Collected data entries:
=== Section Start ===

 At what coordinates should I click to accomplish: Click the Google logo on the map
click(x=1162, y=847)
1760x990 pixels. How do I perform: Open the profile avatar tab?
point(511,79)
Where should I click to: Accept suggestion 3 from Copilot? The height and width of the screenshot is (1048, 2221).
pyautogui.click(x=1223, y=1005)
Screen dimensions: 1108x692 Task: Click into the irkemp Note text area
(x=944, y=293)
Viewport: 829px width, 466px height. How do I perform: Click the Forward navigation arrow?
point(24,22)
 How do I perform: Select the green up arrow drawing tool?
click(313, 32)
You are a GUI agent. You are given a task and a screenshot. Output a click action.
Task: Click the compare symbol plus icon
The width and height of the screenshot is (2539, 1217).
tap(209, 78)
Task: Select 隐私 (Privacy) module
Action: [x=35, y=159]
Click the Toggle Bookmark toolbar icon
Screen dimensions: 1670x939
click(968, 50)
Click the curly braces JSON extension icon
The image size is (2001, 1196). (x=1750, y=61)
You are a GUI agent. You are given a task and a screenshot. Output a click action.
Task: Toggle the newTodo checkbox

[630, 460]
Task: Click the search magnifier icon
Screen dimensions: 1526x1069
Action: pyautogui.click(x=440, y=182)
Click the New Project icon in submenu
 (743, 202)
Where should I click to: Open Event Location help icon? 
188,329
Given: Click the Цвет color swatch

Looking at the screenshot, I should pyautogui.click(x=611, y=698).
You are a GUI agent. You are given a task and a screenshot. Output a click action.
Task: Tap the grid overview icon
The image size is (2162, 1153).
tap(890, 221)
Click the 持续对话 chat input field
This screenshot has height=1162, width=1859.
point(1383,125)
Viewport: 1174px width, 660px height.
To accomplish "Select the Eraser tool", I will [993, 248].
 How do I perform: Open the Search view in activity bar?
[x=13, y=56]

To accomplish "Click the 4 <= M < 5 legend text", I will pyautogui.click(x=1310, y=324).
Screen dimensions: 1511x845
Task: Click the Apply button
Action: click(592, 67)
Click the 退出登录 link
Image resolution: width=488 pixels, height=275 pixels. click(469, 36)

=== Section End ===

Problem description:
Say each line again exactly as it appears above.

Task solution:
 At what coordinates should I click to accomplish: Click the Google logo on the map
click(x=1162, y=847)
1760x990 pixels. How do I perform: Open the profile avatar tab?
point(511,79)
Where should I click to: Accept suggestion 3 from Copilot? The height and width of the screenshot is (1048, 2221).
pyautogui.click(x=1223, y=1005)
Screen dimensions: 1108x692 Task: Click into the irkemp Note text area
(x=944, y=293)
Viewport: 829px width, 466px height. How do I perform: Click the Forward navigation arrow?
point(24,22)
 How do I perform: Select the green up arrow drawing tool?
click(313, 32)
You are a GUI agent. You are given a task and a screenshot. Output a click action.
Task: Click the compare symbol plus icon
The width and height of the screenshot is (2539, 1217).
tap(209, 78)
Task: Select 隐私 (Privacy) module
Action: [x=35, y=159]
Click the Toggle Bookmark toolbar icon
Screen dimensions: 1670x939
click(968, 50)
Click the curly braces JSON extension icon
The image size is (2001, 1196). (x=1750, y=61)
You are a GUI agent. You are given a task and a screenshot. Output a click action.
Task: Toggle the newTodo checkbox

[630, 460]
Task: Click the search magnifier icon
Screen dimensions: 1526x1069
Action: pyautogui.click(x=440, y=182)
Click the New Project icon in submenu
 (743, 202)
Where should I click to: Open Event Location help icon? 
188,329
Given: Click the Цвет color swatch

Looking at the screenshot, I should pyautogui.click(x=611, y=698).
You are a GUI agent. You are given a task and a screenshot. Output a click action.
Task: Tap the grid overview icon
The image size is (2162, 1153).
tap(890, 221)
Click the 持续对话 chat input field
This screenshot has height=1162, width=1859.
point(1383,125)
Viewport: 1174px width, 660px height.
To accomplish "Select the Eraser tool", I will [993, 248].
 How do I perform: Open the Search view in activity bar?
[x=13, y=56]

To accomplish "Click the 4 <= M < 5 legend text", I will pyautogui.click(x=1310, y=324).
Screen dimensions: 1511x845
Task: Click the Apply button
Action: click(592, 67)
Click the 退出登录 link
Image resolution: width=488 pixels, height=275 pixels. click(469, 36)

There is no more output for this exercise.